Easy On The Records EOTRCD02
“The unique sound of traditional Manx music is the Celtic world’s best-kept secret,” boasts the flyer for the debut album by this gifted and versatile new trio, who are named after the Isle’s famous summit. And not without justification, for the distinctive and powerful sound the three young musicians make is most persuasive. Two of its three members – dynamic accordion wizard Jamie Smith and bouzoukist Adam Rhodes – are of course already famed for their roles in the award-winning band Mabon, and their teaming with charismatic 20-year- old fiddle player Tomás Callister is nothing short of inspired. Together their penchant for bold and sensitive arrangements enables them to present, alongside a number of self-penned items including some tunes by Tomás and Adam themselves, some fresh takes on indigenous Manx music that must surely now signal the arrival of that repertoire onto the world stage.

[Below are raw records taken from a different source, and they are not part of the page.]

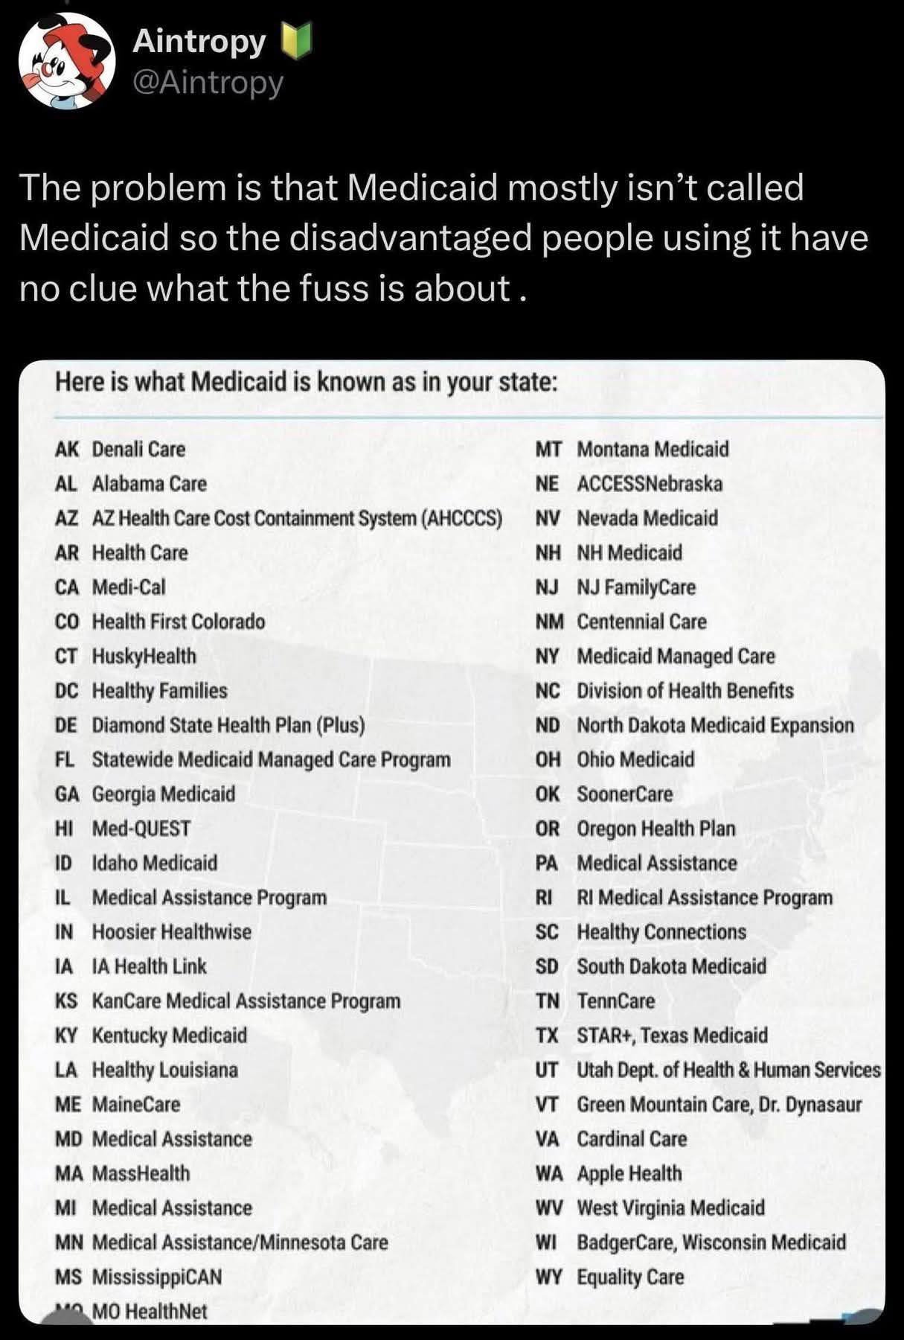Open the attached Medicaid state list image
Screen dimensions: 904x1340
[x=452, y=841]
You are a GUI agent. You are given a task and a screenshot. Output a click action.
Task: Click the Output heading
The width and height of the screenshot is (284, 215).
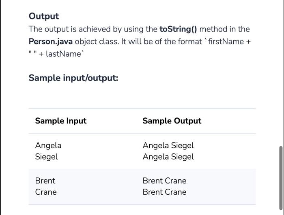(44, 16)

I don’t wish to get drawn into the “evoking the natural beauty of the island and the lives of its inhabitants” cliché response, but at the same time there’s a very special quality to the music- making here that must surely embody something of the genius loci, and there can be no denying that the diversity of the material chosen for this collection is done due justice in Barrule’s exciting performances. The sheer richness of their trio sound enables them to present the best possible case for the music, which takes in rousing marches like the stirring disc opener, a driving set of Manx jigs (Engage!), a gleeful Manx variant on the common tune Mona’s Delight (Europop Vona) and the bleak and hypnotic drone-based O My Graih which segues into the slowburning, widescreen disc finale Irree Ny Greiney, which is based on a song by Bob Carswell about the rising of the sun.

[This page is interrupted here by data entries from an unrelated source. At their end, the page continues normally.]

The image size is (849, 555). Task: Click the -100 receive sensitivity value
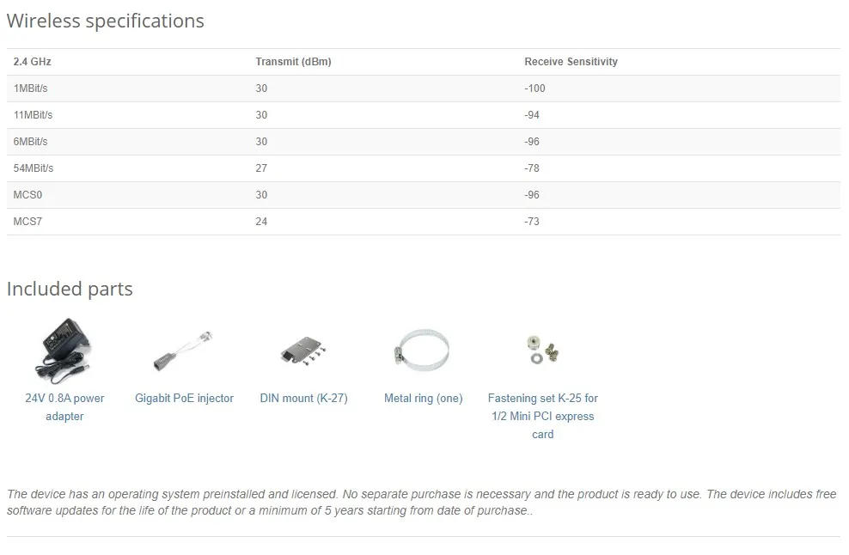click(x=534, y=88)
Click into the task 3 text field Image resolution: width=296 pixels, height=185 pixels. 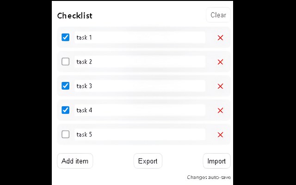(x=140, y=86)
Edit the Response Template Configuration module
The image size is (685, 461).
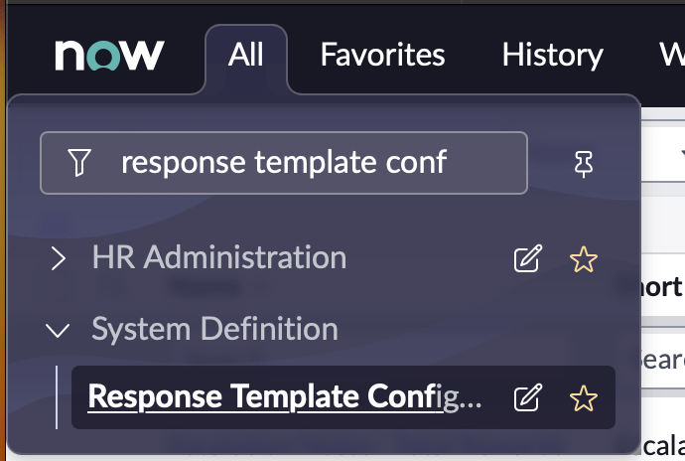(527, 398)
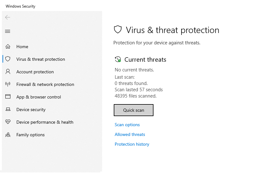Click the shield icon in sidebar

[8, 59]
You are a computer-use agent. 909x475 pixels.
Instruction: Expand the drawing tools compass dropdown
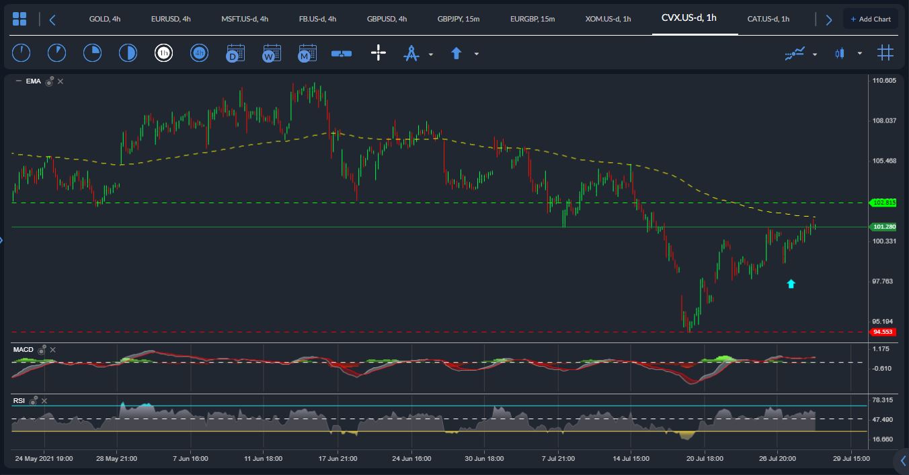tap(430, 54)
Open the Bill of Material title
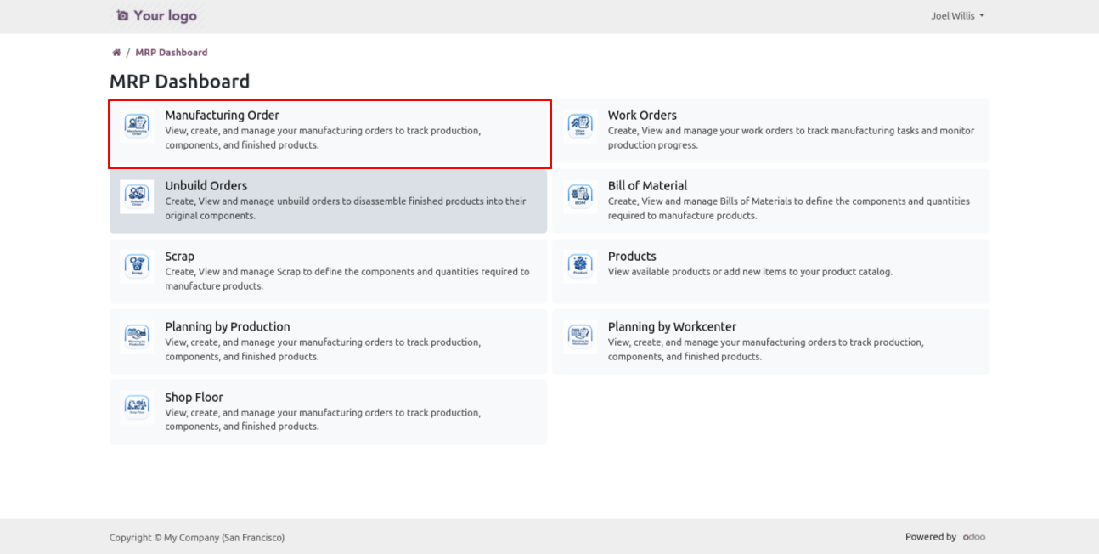Screen dimensions: 1099x554 (647, 186)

The album was recorded by Dylan Fowler at his Abergavenny studios, and Dylan also contributes guitar, lap steel and tabwrdd to the mix, other guests being Malcolm Stitt, David Kilgallon, Clare Salaman and Will Long – and vocalist Gregory Joughin, who sings on one of his own compositions (In Search Of Manannan) as well as on the disc’s standout track She Lhong Honnick Mee (I Saw A Ship Sailing), one of a pair of arrangements of traditional Manx songs. On Greg’s other original song here, Langness, it’s Jamie who takes the vocal lead.
The whole package is appealing too, for enterprisingly, the accompanying booklet is divided into English and Manx halves, and no salient information appears to be lacking. A very fine release which should let the hitherto unfairly-neglected Manx cat well and truly out of the bag – and not before time.